So let's say we have an AC current of 120 V at 60 Hz. Then i's waveform would be
$$f(t) = 120 \sqrt{2} \cos(2 \pi 60 t)$$ Or rather the amplitude times $\sqrt{2}$ times $\cos(2 \pi \times\text{frequency}\times t)$, right?
And if so, then the "real voltage" would be 120 V, and the spikes would be at $120\sqrt{2}$.
And so evidently the peak power dissipated would be the peak voltage divided by the resistance.

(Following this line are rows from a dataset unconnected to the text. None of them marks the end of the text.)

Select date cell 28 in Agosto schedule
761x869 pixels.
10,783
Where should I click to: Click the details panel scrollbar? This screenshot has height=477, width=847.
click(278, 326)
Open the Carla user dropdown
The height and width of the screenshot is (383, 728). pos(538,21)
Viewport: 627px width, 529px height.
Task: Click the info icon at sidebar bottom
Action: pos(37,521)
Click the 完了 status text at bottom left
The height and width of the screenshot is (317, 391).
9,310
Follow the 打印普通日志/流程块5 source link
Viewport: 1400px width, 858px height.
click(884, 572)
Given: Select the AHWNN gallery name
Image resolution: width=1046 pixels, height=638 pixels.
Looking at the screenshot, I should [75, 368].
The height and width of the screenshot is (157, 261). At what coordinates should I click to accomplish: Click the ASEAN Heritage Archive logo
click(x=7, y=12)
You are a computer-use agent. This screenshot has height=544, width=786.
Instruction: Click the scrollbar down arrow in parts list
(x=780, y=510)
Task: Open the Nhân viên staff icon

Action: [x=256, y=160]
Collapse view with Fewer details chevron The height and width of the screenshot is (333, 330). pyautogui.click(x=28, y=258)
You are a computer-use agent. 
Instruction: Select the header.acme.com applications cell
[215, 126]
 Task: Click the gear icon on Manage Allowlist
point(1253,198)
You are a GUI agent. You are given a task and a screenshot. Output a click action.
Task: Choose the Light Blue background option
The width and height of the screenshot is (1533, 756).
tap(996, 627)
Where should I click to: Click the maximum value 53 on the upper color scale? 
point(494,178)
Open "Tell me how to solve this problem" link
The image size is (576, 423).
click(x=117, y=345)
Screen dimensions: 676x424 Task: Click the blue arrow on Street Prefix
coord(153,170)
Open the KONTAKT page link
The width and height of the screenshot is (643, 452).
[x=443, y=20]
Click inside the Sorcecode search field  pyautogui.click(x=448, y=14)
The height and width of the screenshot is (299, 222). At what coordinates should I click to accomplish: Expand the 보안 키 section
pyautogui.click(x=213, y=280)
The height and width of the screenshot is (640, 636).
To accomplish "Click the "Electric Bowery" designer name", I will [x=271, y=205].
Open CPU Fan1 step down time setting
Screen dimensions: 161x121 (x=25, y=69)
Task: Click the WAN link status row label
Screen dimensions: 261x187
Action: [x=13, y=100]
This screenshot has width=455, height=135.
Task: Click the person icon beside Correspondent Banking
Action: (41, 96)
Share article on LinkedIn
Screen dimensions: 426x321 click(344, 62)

But what about the average power? It said to integrate the power over one cycle of the waveform. I tried both
$$\int_{0}^{1/60} \frac{f(t)^2}{R} dt $$ and from 0 to 1/120 but I've gotten the wrong answers. What am I doing wrong?
Best Answer
Your integral:
$$ \int_{0}^{\tau} \frac{V(t)^2}{R} dt $$
is the energy dissipated in $\tau$ seconds, so the average power is:
$$ W = \frac{\int_{0}^{\tau} \frac{V(t)^2}{R} dt}{\tau} $$
or just integrate for a second and don't bother dividing by 1. Either way you should get the correct answer. If it still won't work have a look at this Hyperphysics article.
Note that the power calculation is only correct when the circuit is purely resistive i.e. there are no capacitors or inductors present.